Start of Block

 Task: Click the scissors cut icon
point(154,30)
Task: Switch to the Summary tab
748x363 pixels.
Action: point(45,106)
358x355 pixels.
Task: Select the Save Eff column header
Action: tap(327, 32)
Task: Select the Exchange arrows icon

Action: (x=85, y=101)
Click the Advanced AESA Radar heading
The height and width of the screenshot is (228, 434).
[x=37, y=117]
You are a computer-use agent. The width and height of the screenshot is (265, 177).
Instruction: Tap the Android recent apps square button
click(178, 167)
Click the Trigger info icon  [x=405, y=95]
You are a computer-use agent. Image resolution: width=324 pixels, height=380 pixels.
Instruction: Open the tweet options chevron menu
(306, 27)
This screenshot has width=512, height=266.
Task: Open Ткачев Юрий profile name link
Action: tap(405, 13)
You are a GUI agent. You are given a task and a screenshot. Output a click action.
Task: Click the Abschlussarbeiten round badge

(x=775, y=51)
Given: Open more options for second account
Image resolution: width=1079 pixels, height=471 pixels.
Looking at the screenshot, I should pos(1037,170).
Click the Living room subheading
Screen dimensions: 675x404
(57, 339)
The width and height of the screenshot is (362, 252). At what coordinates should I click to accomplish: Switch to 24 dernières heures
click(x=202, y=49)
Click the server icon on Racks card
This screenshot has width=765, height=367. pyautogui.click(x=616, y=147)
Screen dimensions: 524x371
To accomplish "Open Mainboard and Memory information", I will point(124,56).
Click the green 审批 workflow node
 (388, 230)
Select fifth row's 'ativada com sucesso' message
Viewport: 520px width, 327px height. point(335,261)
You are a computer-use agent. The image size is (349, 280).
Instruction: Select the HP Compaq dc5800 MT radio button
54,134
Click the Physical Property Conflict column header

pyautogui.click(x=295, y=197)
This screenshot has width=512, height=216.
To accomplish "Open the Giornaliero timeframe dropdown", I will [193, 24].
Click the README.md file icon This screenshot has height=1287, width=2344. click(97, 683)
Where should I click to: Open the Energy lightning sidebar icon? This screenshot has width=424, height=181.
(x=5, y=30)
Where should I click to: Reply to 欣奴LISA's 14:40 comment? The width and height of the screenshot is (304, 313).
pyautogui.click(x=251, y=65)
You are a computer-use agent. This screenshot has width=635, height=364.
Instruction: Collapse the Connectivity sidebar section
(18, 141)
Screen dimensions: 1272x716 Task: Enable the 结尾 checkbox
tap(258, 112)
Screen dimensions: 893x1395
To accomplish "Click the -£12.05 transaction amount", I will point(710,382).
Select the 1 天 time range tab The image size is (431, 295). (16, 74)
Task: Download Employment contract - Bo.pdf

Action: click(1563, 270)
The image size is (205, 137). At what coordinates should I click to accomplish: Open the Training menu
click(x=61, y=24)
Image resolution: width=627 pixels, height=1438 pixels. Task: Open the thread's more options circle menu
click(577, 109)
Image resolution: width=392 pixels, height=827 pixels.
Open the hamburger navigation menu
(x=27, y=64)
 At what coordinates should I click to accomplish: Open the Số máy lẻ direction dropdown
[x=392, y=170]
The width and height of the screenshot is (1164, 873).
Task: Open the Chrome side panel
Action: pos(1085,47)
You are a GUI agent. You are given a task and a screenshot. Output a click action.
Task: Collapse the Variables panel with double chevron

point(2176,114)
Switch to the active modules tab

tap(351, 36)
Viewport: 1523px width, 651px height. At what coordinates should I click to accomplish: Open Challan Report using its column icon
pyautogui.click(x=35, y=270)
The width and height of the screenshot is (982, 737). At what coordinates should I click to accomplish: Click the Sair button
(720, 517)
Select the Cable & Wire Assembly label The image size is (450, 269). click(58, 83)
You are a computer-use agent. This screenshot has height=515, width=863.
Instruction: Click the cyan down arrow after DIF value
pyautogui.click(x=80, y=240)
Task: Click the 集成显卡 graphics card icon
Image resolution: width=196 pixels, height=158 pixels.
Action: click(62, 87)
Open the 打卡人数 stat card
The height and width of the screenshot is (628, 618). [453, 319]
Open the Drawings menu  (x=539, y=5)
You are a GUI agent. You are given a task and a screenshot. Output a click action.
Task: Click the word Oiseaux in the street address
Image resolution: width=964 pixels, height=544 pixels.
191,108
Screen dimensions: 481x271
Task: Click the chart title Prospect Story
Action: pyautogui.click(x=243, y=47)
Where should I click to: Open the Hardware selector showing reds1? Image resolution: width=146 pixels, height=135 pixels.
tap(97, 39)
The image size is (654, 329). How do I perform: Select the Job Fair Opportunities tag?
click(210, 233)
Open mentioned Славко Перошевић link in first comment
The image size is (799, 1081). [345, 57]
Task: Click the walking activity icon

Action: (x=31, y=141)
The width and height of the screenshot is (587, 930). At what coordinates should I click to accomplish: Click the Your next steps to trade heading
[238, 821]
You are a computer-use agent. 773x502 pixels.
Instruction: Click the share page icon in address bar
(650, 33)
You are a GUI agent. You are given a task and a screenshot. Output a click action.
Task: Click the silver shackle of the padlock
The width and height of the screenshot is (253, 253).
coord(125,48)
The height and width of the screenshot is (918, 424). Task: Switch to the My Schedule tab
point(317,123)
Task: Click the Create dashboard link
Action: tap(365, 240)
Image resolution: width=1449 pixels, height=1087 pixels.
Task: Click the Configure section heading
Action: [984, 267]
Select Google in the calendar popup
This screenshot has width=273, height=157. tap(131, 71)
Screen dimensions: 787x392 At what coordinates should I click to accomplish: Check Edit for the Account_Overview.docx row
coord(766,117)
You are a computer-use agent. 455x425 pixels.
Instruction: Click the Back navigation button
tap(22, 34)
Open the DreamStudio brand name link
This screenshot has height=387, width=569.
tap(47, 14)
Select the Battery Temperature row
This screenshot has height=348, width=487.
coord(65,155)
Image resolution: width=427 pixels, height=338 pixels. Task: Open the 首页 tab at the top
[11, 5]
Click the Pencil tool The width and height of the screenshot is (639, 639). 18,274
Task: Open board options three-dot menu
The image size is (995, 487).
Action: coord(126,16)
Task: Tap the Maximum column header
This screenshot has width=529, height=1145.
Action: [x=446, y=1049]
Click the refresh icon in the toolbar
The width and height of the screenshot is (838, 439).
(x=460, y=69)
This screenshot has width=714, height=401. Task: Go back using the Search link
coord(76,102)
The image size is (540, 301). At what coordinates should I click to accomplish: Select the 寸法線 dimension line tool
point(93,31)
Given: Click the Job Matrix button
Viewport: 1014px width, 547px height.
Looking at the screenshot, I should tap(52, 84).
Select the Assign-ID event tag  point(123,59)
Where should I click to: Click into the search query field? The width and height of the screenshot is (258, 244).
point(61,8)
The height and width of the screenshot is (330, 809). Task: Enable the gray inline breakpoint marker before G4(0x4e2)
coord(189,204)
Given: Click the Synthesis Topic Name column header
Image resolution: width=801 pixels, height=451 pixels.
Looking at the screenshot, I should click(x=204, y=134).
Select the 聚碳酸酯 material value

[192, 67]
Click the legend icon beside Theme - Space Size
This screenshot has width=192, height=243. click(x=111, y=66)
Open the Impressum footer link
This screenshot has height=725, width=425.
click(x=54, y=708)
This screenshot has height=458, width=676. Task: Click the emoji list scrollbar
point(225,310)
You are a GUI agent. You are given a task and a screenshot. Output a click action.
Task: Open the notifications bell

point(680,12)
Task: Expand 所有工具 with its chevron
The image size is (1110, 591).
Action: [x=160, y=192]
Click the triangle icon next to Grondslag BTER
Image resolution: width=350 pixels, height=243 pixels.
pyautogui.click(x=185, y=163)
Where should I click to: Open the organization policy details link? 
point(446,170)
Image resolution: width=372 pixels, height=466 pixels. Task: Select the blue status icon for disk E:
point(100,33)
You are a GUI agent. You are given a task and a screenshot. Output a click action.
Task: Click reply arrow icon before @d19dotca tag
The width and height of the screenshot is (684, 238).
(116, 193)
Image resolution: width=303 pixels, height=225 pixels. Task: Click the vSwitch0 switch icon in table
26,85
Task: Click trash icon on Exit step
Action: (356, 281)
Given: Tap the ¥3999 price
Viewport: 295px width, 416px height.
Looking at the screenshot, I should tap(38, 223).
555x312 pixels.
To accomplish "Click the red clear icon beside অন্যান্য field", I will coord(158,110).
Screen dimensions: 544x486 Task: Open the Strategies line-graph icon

End of Block

» **Your goal**: Pull every line containing the word "computer" out of the material and copy it.

» **Answer space**:
You are a computer-use agent. The width and height of the screenshot is (265, 177).
You are a computer-use agent. Image resolution: width=324 pixels, height=380 pixels.
You are a computer-use agent. The image size is (349, 280).
You are a computer-use agent. This screenshot has width=635, height=364.
You are a computer-use agent. This screenshot has height=515, width=863.
You are a computer-use agent. 773x502 pixels.
You are a computer-use agent. 455x425 pixels.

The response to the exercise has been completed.